Pour toutes ces raisons, j'ai été invité demain, à venir devant le Conseil de coopération des pays du Golfe. C'est un honneur, qui est fait à la France, c'est une marque d'amitié, de confiance et la preuve que nous sommes toujours regardés comme une puissance, mais une puissance qui agit pour la paix et qui a cette garantie pour nos alliés, pour nos amis, d'être présente chaque fois qu'elle est appelée. Merci.
Le journaliste : Question sur les fréquences aériennes
LE PRESIDENT : Vous savez qu'il y a des discussions qui sont engagées depuis plusieurs mois, non seulement avec le Qatar, mais avec d'autres pays, pour que nos aéroports puissent avoir encore davantage d'offres, je pense à l'aéroport de Nice, à l'aéroport de Lyon, mais ça n'a pas de rapport avec ce que nous faisons ici. Mais il est assez légitime qu'il y ait des discussions et des négociations pour qu'un certain nombre de lignes aériennes puissent être ouvertes en faveur de pays qui permettent aussi d'acheminer un grand nombre de touristes. Nul ne doute que les villes de Nice et de Lyon sont particulièrement demandeuses de ce type d'attribution.

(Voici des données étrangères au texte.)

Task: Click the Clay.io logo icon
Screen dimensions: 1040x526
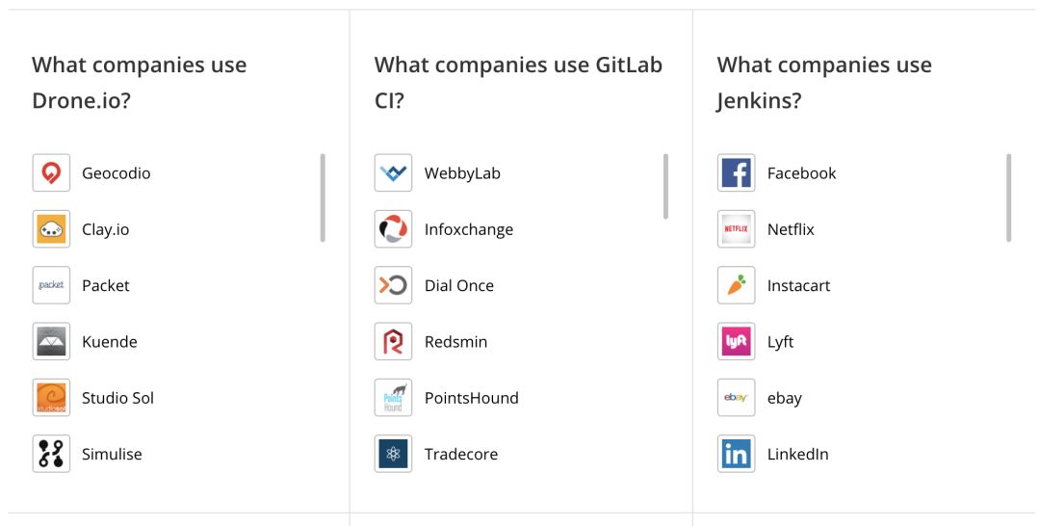Action: click(51, 229)
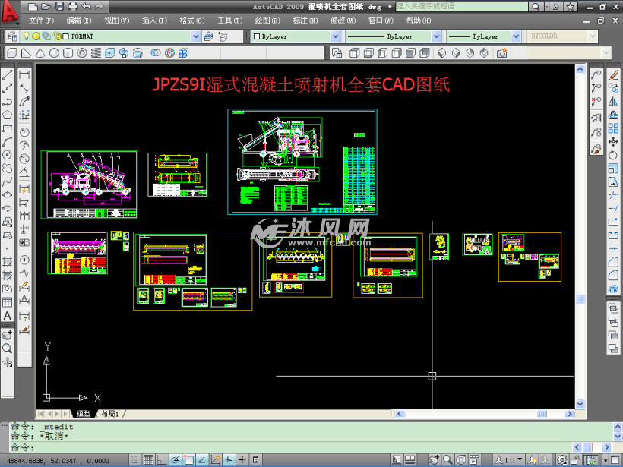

Le journaliste : Vous parlez d'options, est-ce que vous pouvez nous en dire plus sur les options que vous évoquiez ?
LE PRESIDENT : Oui, il y a aujourd'hui 24 avions Rafale qui sont achetés de manière ferme et définitive. Mais il peut y avoir dans la suite du contrat une autre option pour d'autres acquisitions de cet avion.
Le journaliste : Y-a-t-il des contreparties sur ce contrat, on parle d'AIR FRANCE, où il y a eu des négociations sur les fréquences aériennes.
LE PRESIDENT : La question m'a déjà été posée, il n'y a pas de contreparties, il y a des discussions qui sont engagées dans d'autres domaines avec le Qatar, avec d'autres pays, pour l'attribution de lignes aériennes, mais ce contrat n'a pas fait l'objet de négociation sur d'autre sujet que l'avion Rafale et des matériels qui doivent l'équiper. Car j'insiste bien là-dessus, c'est tout un ensemble d'entreprises qui sont concernées par le contrat Rafale. En premier lieu, bien sûr, DASSAULT, mais également THALES, SAFRAN, tout ce que l'on appelle l'écosystème, et sans qu'il soit besoin de donner des chiffres, parce que je ne veux pas qu'il y ait là des annonces qui pourraient être un peu péremptoires. Ce contrat qui s'ajoute à d'autres, représentera 80 avions pour les trois contrats que nous avons signés récemment.
Ce sont des centaines, pour ne pas dire des milliers d'emplois dans beaucoup de régions. Lorsque nous avons de tels résultats, c'est aussi très encourageant pour l'avenir parce que cela emmène des entreprises sur d'autres terrains d'exportation. Aujourd'hui, je pense que c'est une marque de confiance que nous fait le Qatar, demain que nous feront les pays du Golfe. Mais c'est surtout une bonne nouvelle pour l'économie française, pour l'industrie aéronautique française et pour l'emploi.
Si on peut allier la diplomatie, l'action que nous menons pour la paix et la sécurité dans cette région avec des emplois dans nos régions, les nôtres, j'en suis très heureux. Merci.